Sugita M, Okamoto K, Terasaki H. Acta Paediatr. Jpn. 1998; 40(1): 20-25.

Affiliation

Department of Anesthesiology, Kumamoto University School of Medicine, Japan.

Copyright

(Copyright © 1998, John Wiley and Sons)

DOI

unavailable

PMID

9583195

Abstract

Twenty children who were successfully resuscitated after cardiac arrest (CA) were retrospectively studied to examine the hypothesis that children with CA may have a worse neurological outcome in hot weather than in cold weather. Of 7 children with CA in the cold season (atmospheric temperature < 14 degrees C), 4 in the warm season (14-24 degrees C) and 9 in the hot season (> 24 degrees C), 5 (71%), 2 (50%), and 1 (11%), respectively, recovered consciousness (P < 0.05). Postresuscitative hyperthermia tended to be frequently observed in the group of children who suffered CA in the hot season, and it appeared to be associated with neurological damage.
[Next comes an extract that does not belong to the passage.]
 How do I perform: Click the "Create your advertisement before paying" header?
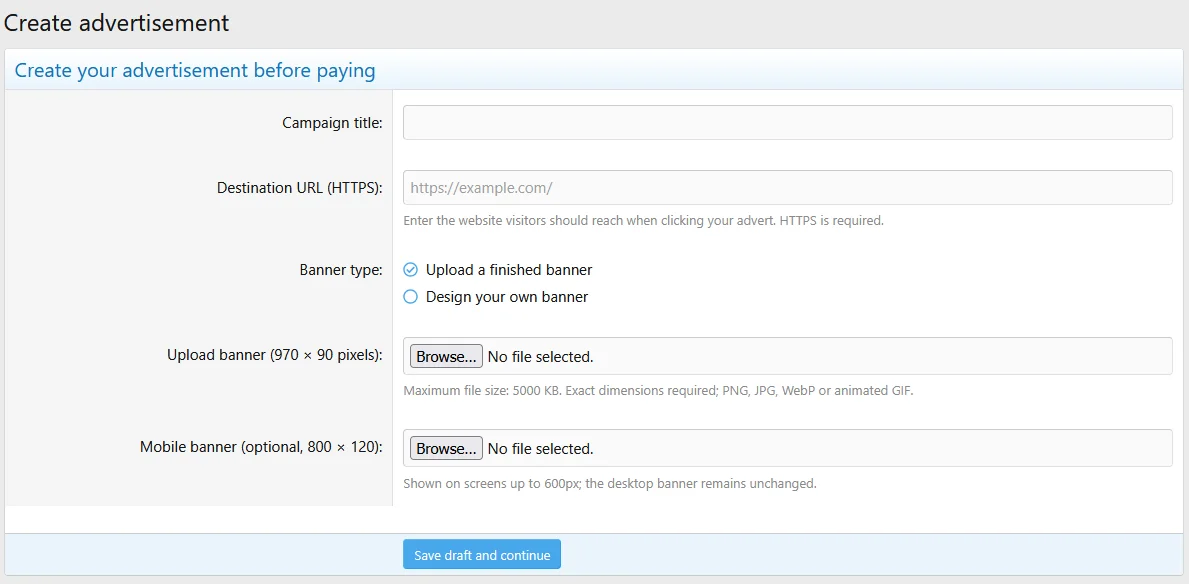pos(195,71)
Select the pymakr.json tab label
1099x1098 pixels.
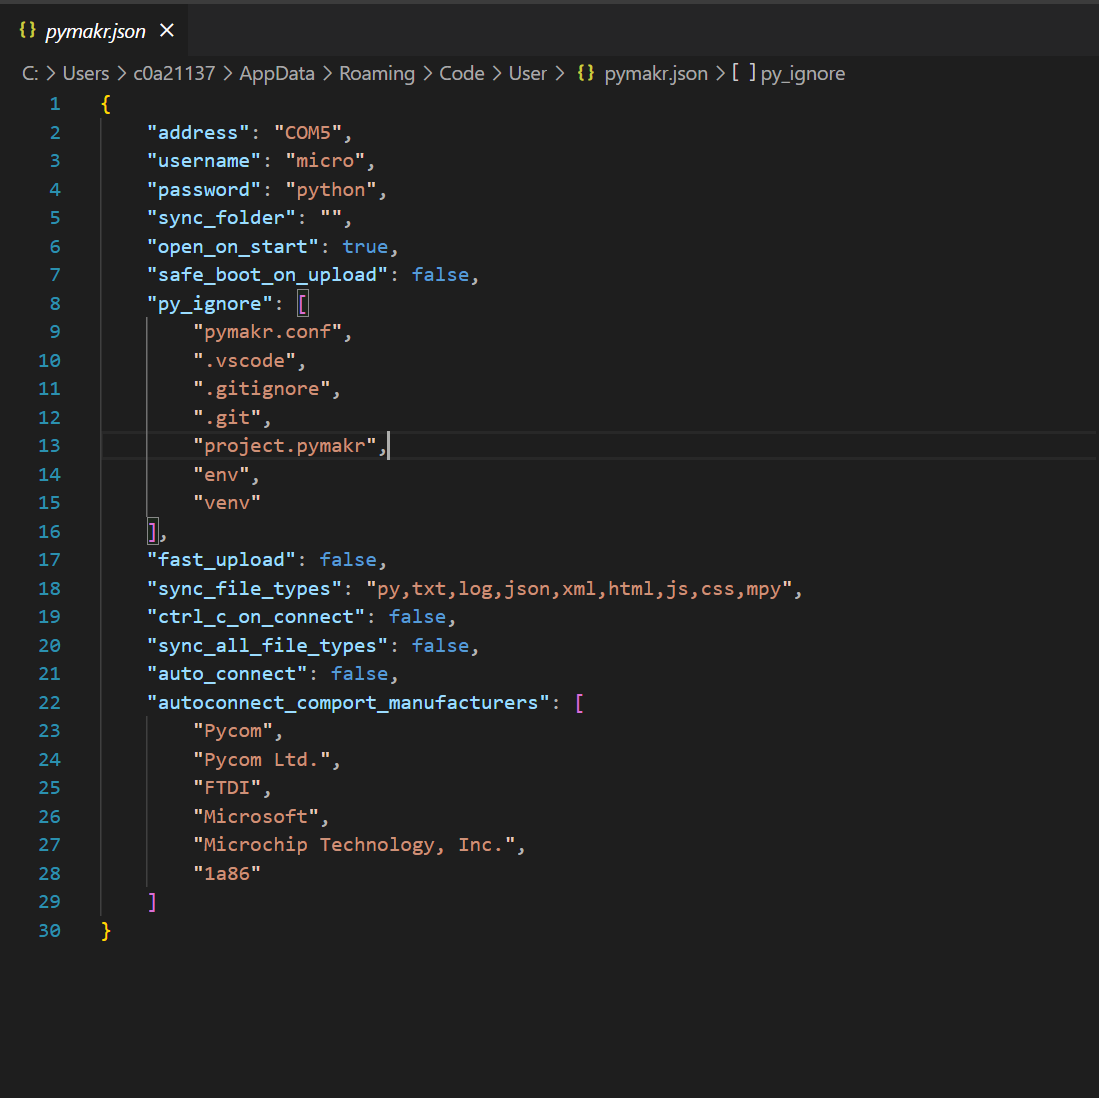click(95, 31)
This preliminary study suggests that the neurological outcome of children with CA changes with the seasons, with a worse neurological outcome for CA in hot weather than in cold weather. A prospective study is required to determine whether, in a hot season or area, cooling of pediatric cardiac arrest victims during cardiopulmonary resuscitation on the scene improves the neurological outcome.